◆ **Goal of the exercise**: Each line of the listing below that includes "chevron" should be reported.
+---+
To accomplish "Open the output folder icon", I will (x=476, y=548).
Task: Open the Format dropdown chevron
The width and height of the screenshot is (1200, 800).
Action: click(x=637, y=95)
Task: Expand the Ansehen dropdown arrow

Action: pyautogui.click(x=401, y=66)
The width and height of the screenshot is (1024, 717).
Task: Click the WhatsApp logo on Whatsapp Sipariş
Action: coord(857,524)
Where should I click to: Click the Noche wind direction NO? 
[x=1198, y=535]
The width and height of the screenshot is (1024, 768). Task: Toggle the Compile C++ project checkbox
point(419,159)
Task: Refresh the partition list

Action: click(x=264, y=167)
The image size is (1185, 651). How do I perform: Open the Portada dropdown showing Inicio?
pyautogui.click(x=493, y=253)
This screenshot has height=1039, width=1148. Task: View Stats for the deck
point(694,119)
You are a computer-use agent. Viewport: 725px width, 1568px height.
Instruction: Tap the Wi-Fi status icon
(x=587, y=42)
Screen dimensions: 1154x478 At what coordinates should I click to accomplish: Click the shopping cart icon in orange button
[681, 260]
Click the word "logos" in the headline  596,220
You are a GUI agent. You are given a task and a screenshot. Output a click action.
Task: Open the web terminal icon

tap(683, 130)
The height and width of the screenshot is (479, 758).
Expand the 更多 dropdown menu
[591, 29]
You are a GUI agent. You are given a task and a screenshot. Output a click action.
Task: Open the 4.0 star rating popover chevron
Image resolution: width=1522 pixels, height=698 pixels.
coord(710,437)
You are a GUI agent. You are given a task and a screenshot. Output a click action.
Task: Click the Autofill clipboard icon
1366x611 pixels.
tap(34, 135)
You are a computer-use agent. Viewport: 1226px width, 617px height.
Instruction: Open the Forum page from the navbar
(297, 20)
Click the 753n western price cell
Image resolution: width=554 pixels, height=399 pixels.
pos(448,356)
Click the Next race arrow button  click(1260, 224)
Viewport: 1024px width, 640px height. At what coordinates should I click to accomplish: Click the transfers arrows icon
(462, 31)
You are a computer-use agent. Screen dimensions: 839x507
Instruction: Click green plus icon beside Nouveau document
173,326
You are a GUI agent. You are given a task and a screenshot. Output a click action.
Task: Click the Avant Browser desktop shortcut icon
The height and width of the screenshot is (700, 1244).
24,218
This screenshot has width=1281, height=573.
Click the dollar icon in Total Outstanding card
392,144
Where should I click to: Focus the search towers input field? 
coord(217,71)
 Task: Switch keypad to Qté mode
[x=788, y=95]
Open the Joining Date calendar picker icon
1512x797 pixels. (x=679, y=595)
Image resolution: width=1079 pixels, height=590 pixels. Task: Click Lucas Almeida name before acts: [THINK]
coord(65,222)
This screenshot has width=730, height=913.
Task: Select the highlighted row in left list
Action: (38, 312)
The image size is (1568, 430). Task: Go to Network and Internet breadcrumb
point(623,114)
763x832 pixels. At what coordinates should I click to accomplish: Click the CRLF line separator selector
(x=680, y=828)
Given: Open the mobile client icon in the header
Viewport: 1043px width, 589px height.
+---+
◆ **Your solution**:
Task: Open the Format dropdown chevron
Task: Open the 4.0 star rating popover chevron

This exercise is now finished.